El filósofo griego Aristóteles decía que la verdadera inteligencia no se basa sólo en tener una amplia base de conocimientos sino, en este sentido, en contar con la capacidad de aplicarlos. Para las empresas, el término inteligencia tiene más que ver con una manera de gestionar la información relevante que con el aprovechamiento de la oportunidad meramente económica.

Es lo que se llama Inteligencia Competitiva, es decir, la capacidad de encontrar, asimilar, y utilizar en provecho propio toda la información relacionada con la empresa, no sólo en el entorno, sino también en la competencia, en la plantilla propia…

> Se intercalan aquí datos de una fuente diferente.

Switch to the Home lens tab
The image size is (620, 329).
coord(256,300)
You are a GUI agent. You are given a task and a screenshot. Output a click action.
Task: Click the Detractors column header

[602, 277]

Las necesidades de las empresas a la hora de manejar cantidades ingentes de datos son crecientes. No hay que olvidar que, en este momento justo, hay casi 15.000 millones de dispositivos conectados a la red. Expertos de entidades como la corporación tecnológica EMC calculan que, en el 2020, la información disponible para el ser humano y los datos en las redes se habrá multiplicado por 10. Y es que la cantidad de información creada por el hombre en los últimos dos años ya supera toda la que se ha creado desde el siglo I.

Páginas web corporativas, intranets, blogs personales, foros, revistas digitales… cada usuario de internet es un creador de información en potencia. Una fuente de datos que puede proporcionar a una compañía un gran conocimiento de su realidad de saber, claro está, gestionar ese flujo comunicativo de manera eficaz.

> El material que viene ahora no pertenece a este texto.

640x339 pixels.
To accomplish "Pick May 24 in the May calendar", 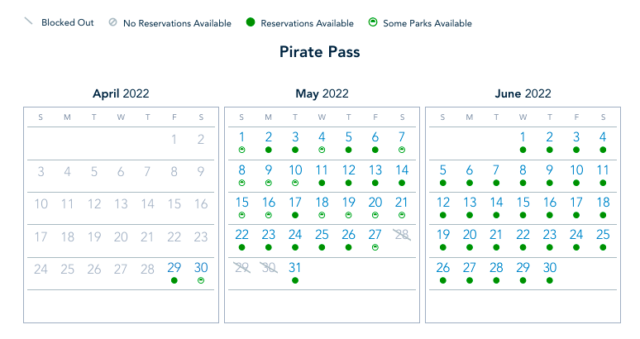I will point(295,235).
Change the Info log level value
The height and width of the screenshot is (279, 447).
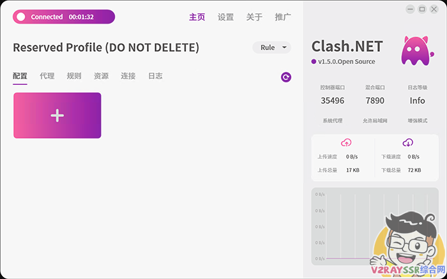pyautogui.click(x=418, y=100)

¿Cómo ayuda la inteligencia a las empresas

Separar el grano de la paja

Las herramientas y servicios de inteligencia competitiva ya serían útiles para las empresas, simplemente para ayudarlas a discernir qué información vale la pena y cuál no. Pero el valor de estas disciplinas va más allá, ya que busca sistematizar esos datos y convertirlos en conocimiento que, a largo plazo, pueda ayudar a la firma en su proceso de toma de decisiones: mercados más interesantes en los que invertir, posibles barreras en un proceso de internacionalización, carencias en un determinado mercado que podemos satisfacer…

El problema que detectan los especialistas en este terreno tiene que ver con la carencia de expertos o compañías capaces de asumir tales tareas. Recientemente, Fernando Cocho, docente en la UAM y CEO de la empresa especializada en inteligencia económica y competitiva H4dm señalaba que España puede absorber en un par de años unos 1.000 profesionales especializados en este apartado, ya que “sólo 300 profesionales” en el ámbito nacional tienen la cualificación para desarrollar esta clase de trabajos.